→ TASK: Copy out the items below exactly as they appear, every line included.

━━━━━━━━━━━━━━━━━━━━━━━━━━━━━━

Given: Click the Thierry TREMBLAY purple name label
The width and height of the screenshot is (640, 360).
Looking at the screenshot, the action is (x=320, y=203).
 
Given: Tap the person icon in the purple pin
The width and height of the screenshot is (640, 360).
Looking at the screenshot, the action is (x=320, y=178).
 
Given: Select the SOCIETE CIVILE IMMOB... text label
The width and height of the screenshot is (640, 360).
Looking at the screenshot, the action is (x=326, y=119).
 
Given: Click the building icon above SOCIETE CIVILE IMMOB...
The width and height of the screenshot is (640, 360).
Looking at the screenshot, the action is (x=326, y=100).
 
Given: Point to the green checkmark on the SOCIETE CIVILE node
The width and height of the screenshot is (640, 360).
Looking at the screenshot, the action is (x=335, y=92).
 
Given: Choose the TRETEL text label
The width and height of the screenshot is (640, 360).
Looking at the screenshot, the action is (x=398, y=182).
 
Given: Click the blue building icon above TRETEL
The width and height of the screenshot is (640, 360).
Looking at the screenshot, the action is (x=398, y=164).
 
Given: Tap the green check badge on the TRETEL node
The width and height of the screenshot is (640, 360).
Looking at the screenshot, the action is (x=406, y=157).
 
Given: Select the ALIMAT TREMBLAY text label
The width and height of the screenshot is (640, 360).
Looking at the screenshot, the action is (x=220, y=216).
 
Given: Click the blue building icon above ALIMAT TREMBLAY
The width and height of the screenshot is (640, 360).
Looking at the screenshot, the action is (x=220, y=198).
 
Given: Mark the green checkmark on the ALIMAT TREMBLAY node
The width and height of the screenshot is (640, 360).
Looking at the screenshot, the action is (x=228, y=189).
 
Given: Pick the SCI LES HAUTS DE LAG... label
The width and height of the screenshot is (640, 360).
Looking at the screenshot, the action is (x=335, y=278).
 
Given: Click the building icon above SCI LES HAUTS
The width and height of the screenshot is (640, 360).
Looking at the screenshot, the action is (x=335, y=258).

━━━━━━━━━━━━━━━━━━━━━━━━━━━━━━

→ SOLVED EXERCISE:
Given: Click the Thierry TREMBLAY purple name label
The width and height of the screenshot is (640, 360).
Looking at the screenshot, the action is (x=320, y=203).
 
Given: Tap the person icon in the purple pin
The width and height of the screenshot is (640, 360).
Looking at the screenshot, the action is (x=320, y=178).
 
Given: Select the SOCIETE CIVILE IMMOB... text label
The width and height of the screenshot is (640, 360).
Looking at the screenshot, the action is (x=326, y=119).
 
Given: Click the building icon above SOCIETE CIVILE IMMOB...
The width and height of the screenshot is (640, 360).
Looking at the screenshot, the action is (x=326, y=100).
 
Given: Point to the green checkmark on the SOCIETE CIVILE node
The width and height of the screenshot is (640, 360).
Looking at the screenshot, the action is (x=335, y=92).
 
Given: Choose the TRETEL text label
The width and height of the screenshot is (640, 360).
Looking at the screenshot, the action is (x=398, y=182).
 
Given: Click the blue building icon above TRETEL
The width and height of the screenshot is (640, 360).
Looking at the screenshot, the action is (x=398, y=164).
 
Given: Tap the green check badge on the TRETEL node
The width and height of the screenshot is (640, 360).
Looking at the screenshot, the action is (x=406, y=157).
 
Given: Select the ALIMAT TREMBLAY text label
The width and height of the screenshot is (640, 360).
Looking at the screenshot, the action is (x=220, y=216).
 
Given: Click the blue building icon above ALIMAT TREMBLAY
The width and height of the screenshot is (640, 360).
Looking at the screenshot, the action is (x=220, y=198).
 
Given: Mark the green checkmark on the ALIMAT TREMBLAY node
The width and height of the screenshot is (640, 360).
Looking at the screenshot, the action is (x=228, y=189).
 
Given: Pick the SCI LES HAUTS DE LAG... label
The width and height of the screenshot is (640, 360).
Looking at the screenshot, the action is (x=335, y=278).
 
Given: Click the building icon above SCI LES HAUTS
The width and height of the screenshot is (640, 360).
Looking at the screenshot, the action is (x=335, y=258).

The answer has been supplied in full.